O telefilme da SIC tinha alguns aspectos notáveis: a realização de Ruy Guerra, acima de tudo o que vemos na nossa TV e que nos deu uma sequência de acção em quase toda a segunda parte inigualada no audiovisual português; a interpretação de Vítor Norte no protagonista, mas também as de Paula Neves e João Lagarto nos principais papéis secundários, num conjunto de actores em que destoava Otelo Saraiva de Carvalho (o nosso Pequeno Otelo, por antítese com o Grande Otelo, actor brasileiro). O destaque principal vai para o argumento de Vicente Alves do Ó, com qualidades altamente invulgares no panorama português: em poucos minutos os personagens principais estavam à mostra por dentro e por fora e os dados estavam lançados desde o primeiro momento. A força do destino, eis o que é a tragédia! Poderão outros argumentistas conseguir o mesmo? Foi o argumento que proporcionou excelentes interpretações. Quando são bons os actores podem cumprir o seu papel. Quando são maus atribui-se as culpas aos actores, o que é injusto. Mas o argumento partia de um pressuposto desajustado: acho altamente improvável que, 25 anos após o termo da guerra colonial, haja ex-combatentes à beira de alucinações como as do protagonista (mesmo que sob o efeito de álcool e medicamentos) capazes de o fazerem matar.

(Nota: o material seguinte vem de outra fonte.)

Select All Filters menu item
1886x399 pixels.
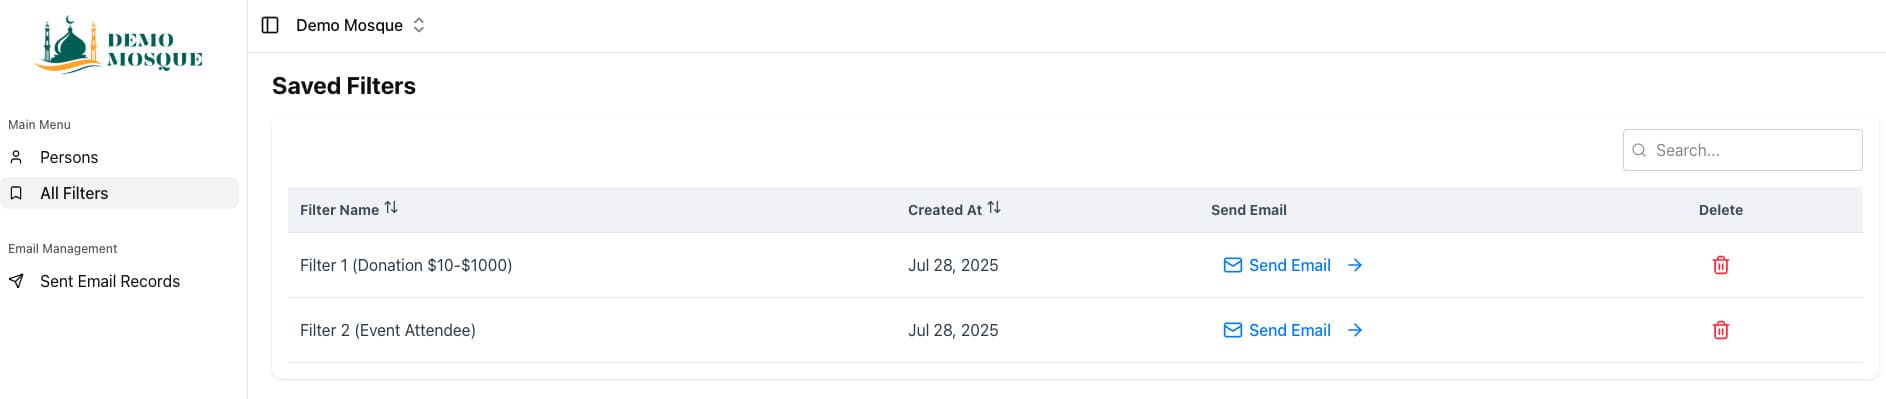pos(120,193)
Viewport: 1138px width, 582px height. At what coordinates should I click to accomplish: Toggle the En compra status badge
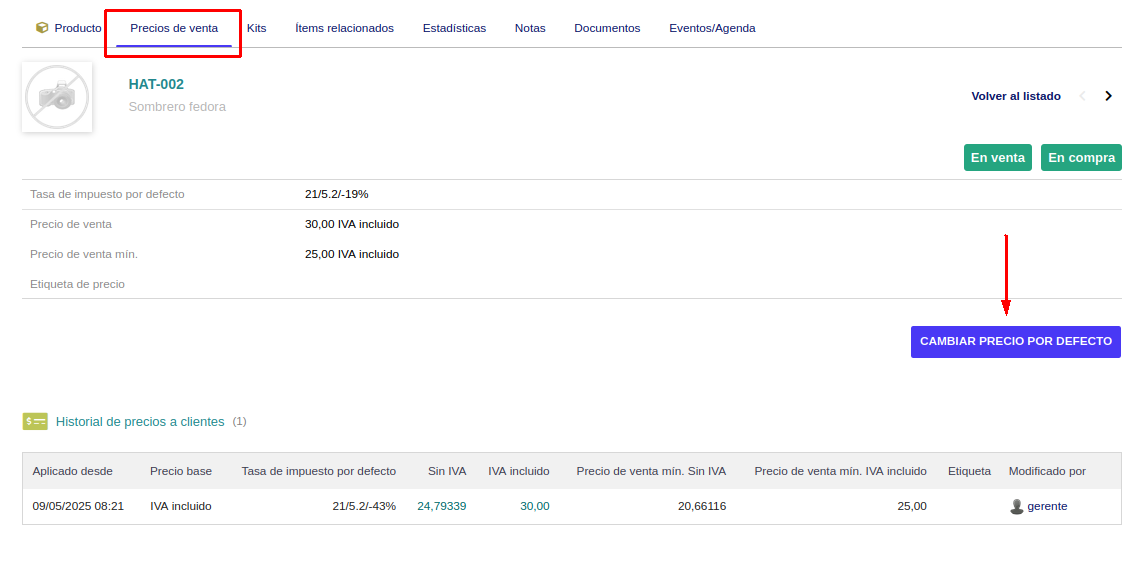(x=1081, y=158)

Os americanos fizeram a psicanálise audiovisual sobre o Vietname quase em cima do acontecimento, como é timbre da sua sociedade aberta e vibrante: a guerra terminou em 1975 e "Coming Home" e "Deer Hunter" são de 1978, "Apocalypse Now" do ano seguinte. Nos anos 80 e 90 já os filmes sobre o conflito se situam ou na própria guerra ou na época, como "Born on the Fourth of July", de 1989. Já o primeiro "Rambo", de 1985, por ser uma estória pouco crível 10 anos depois de terminado o conflito, fez de Stallone um herói de banda desenhada, o que deu uma credibilidade alternativa ao filme que já nada tinha a ver com a própria realidade da guerra.

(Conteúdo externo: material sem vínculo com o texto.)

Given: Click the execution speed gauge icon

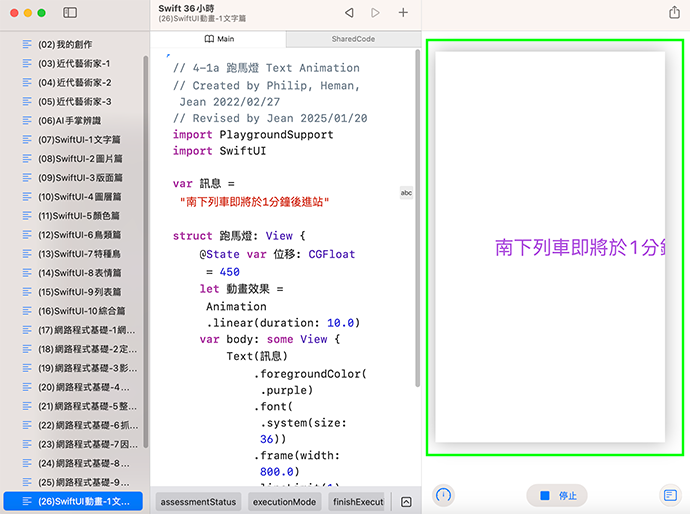Looking at the screenshot, I should pyautogui.click(x=445, y=495).
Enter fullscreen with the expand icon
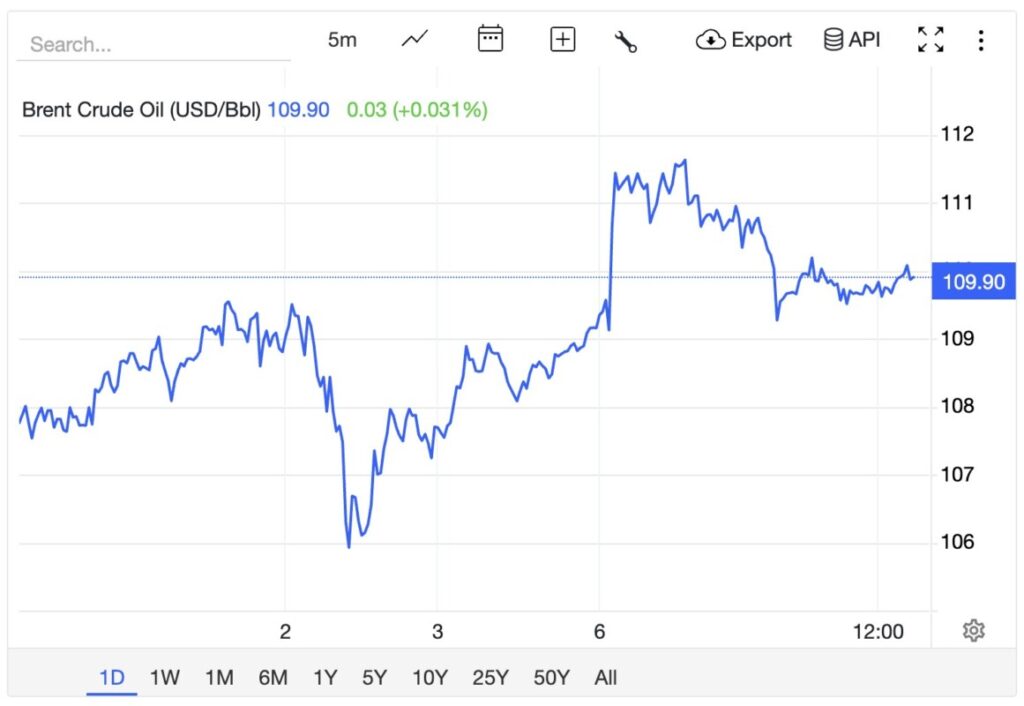 [x=930, y=38]
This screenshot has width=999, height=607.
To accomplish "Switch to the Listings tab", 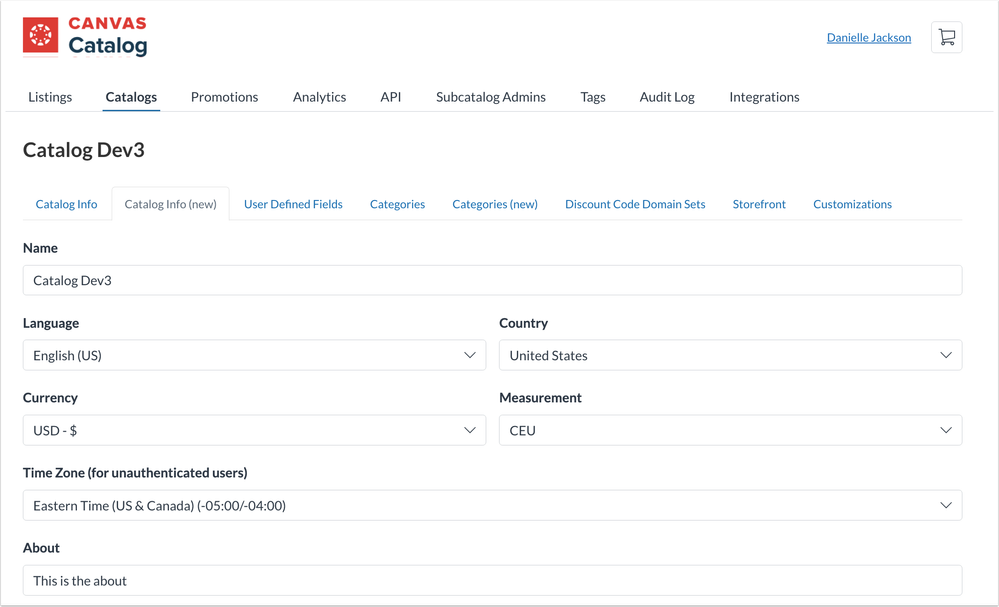I will click(50, 97).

Desta forma, "Monsanto" sofreu por estar a ser feito décadas depois do momento «natural» para ser realizado. Eis mais uma marca do famigerado atraso estrutural da sociedade portuguesa: fazemos os nossos filmes com 20 anos de atraso! O argumento podia ter-se situado em 1980, mas os telemóveis e as referências a programas da SIC remetiam-nos para o presente, com o objectivo de tornar mais fácil a nosssa integração na estória. Foi o desacordo com a realidade - compensado por uma fantástica unidade interna da estória - que pôde afastar o espectador duma fruição mais completa do telefilme.